Collected data entries:
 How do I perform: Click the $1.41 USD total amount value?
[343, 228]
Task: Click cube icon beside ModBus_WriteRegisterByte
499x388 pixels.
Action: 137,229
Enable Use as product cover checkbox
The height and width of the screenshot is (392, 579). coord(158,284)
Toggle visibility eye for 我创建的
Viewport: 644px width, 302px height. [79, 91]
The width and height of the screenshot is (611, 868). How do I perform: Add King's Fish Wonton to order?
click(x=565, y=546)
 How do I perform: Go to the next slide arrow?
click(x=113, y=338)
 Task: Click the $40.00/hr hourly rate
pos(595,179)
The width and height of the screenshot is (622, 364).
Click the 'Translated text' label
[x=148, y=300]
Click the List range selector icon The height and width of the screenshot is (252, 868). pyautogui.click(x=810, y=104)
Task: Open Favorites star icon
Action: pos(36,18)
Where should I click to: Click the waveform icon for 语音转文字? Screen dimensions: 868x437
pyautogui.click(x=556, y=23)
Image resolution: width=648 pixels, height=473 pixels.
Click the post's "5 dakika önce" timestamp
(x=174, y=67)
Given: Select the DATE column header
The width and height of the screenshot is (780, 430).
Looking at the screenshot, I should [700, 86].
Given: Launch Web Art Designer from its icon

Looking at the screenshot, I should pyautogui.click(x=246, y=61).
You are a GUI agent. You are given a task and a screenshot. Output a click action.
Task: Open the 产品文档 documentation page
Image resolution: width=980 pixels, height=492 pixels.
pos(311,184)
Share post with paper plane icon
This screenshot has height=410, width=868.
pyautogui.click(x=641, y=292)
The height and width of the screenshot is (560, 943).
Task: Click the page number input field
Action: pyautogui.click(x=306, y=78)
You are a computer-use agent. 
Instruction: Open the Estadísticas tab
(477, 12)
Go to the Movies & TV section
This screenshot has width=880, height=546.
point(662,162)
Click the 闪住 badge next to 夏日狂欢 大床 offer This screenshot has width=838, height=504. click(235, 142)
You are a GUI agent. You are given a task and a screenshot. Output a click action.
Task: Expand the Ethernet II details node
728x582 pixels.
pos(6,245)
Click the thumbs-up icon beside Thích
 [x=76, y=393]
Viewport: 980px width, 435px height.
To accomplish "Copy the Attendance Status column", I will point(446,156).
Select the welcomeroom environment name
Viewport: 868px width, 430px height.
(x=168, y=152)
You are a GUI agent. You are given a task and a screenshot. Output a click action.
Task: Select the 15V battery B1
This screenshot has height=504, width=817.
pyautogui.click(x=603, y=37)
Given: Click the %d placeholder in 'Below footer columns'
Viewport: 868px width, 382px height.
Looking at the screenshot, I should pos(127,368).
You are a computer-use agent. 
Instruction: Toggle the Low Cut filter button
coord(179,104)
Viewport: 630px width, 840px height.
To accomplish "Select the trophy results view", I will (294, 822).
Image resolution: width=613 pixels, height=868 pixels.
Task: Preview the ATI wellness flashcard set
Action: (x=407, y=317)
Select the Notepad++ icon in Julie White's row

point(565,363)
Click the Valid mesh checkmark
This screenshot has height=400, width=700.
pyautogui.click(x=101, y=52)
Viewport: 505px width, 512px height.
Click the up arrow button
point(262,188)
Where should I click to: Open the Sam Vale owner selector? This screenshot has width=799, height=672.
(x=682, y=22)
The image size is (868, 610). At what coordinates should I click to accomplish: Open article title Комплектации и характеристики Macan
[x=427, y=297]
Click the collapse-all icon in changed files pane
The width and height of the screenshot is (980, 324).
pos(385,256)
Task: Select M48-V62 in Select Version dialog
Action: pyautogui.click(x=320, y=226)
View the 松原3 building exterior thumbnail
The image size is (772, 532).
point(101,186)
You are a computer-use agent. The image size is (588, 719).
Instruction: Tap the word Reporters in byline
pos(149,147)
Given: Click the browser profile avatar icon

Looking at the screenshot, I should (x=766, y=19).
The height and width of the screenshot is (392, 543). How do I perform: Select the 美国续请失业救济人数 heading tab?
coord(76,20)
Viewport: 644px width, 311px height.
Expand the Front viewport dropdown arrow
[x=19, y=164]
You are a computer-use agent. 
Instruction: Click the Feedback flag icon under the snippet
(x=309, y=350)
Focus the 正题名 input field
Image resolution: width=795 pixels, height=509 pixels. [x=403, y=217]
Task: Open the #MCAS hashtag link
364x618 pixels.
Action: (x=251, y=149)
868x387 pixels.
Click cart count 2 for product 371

EXERCISE OBJECTIVE:
Exactly the lines from the one with "868x387 pixels." through the end of the entries, both included, should be written out, and no others.

RESULT OF THIS EXERCISE:
868x387 pixels.
Click cart count 2 for product 371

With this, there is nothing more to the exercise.